Chocolate craving when depressed: a personality marker
Funding from the Australian National Health and Medical Research Council (Program Grant 222708) and a grant-in-aid from Pfizer International.
We examined links between chocolate craving in people who are depressed and both personality style and atypical depressive symptoms, with a web-based questionnaire completed by nearly 3000 individuals reporting clinical depression.
Chocolate was craved by half of the respondents (more so by women), judged as beneficial for depression, anxiety and irritability, and associated specifically with personality facets encompassed by the higher-order construct of neuroticism.
The simple question of depression-associated chocolate craving appeared an efficient discriminator of DSM–IV atypical depression symptoms.
We examined links between chocolate craving in people who are depressed and both personality style and atypical depressive symptoms, with a web-based questionnaire completed by nearly 3000 individuals reporting clinical depression. Chocolate was craved by half of the respondents (more so by women), judged as beneficial for depression, anxiety and irritability, and associated specifically with personality facets encompassed by the higher-order construct of neuroticism.

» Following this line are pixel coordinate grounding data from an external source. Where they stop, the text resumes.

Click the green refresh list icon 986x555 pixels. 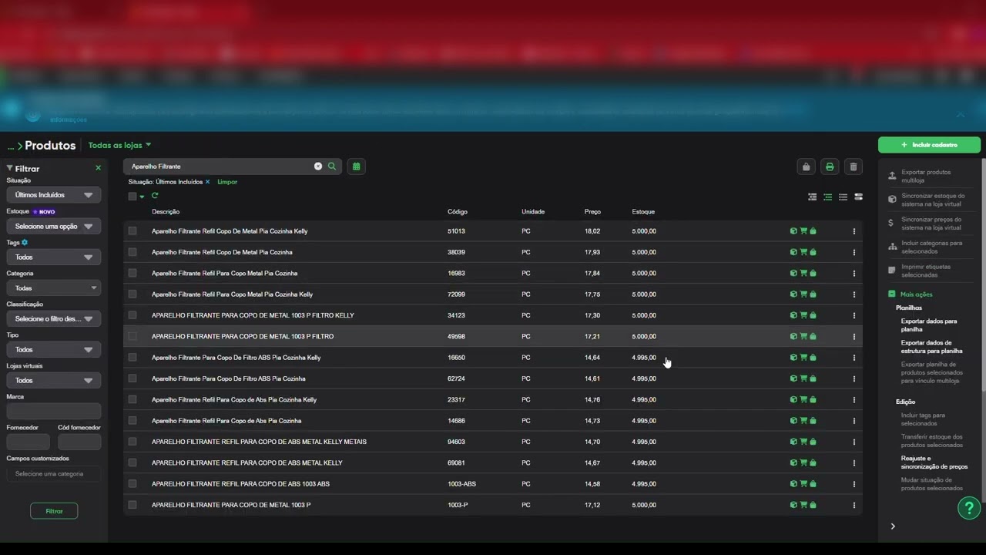coord(155,196)
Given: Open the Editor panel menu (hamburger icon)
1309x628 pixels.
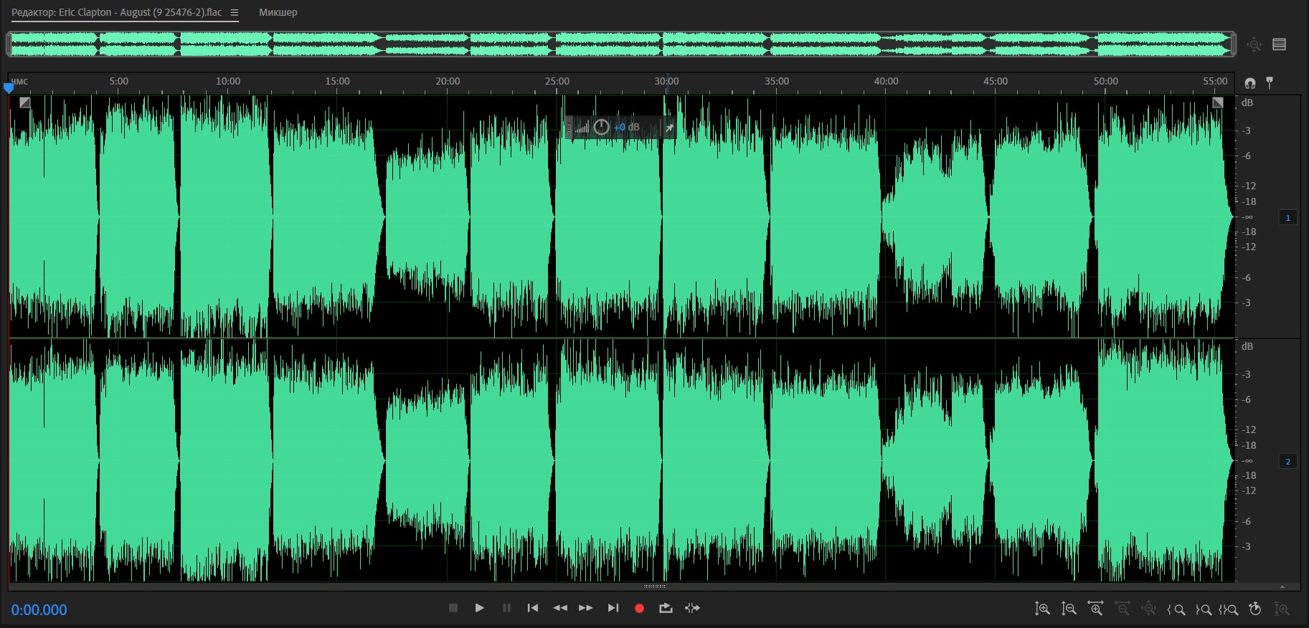Looking at the screenshot, I should 234,12.
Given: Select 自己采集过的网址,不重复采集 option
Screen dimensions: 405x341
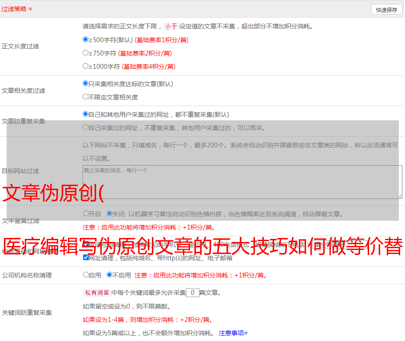Looking at the screenshot, I should coord(86,127).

The simple question of depression-associated chocolate craving appeared an efficient discriminator of DSM–IV atypical depression symptoms.

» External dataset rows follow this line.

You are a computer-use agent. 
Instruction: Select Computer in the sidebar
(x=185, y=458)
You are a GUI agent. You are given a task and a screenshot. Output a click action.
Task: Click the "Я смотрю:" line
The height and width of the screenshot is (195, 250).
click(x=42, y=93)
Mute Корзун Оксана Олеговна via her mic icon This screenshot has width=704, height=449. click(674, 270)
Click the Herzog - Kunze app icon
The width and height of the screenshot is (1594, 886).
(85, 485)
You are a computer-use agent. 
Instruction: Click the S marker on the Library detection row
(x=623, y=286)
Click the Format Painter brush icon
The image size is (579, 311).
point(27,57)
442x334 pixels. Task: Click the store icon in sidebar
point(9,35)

Hyperphagia is commonly reported by depressed patients and is a specific DSM–IV criterion (American Psychiatric Association, 1994) for defining ‘atypical depression’, a depressive syndrome combining symptom and personality criteria. Our earlier review (Parker et al, 2002) of atypical depression weighted the primacy of a personality style of rejection sensitivity, with several symptoms (including food cravings) more reflecting self-consolatory and possibly homoeostatic strategies. In another review (Parker et al, 2006a) we overviewed studies considering mood state effects of chocolate consumption. In this study we investigate self-reported benefits of chocolate during a depressive episode and examine for any specificity of personality style to such chocolate craving.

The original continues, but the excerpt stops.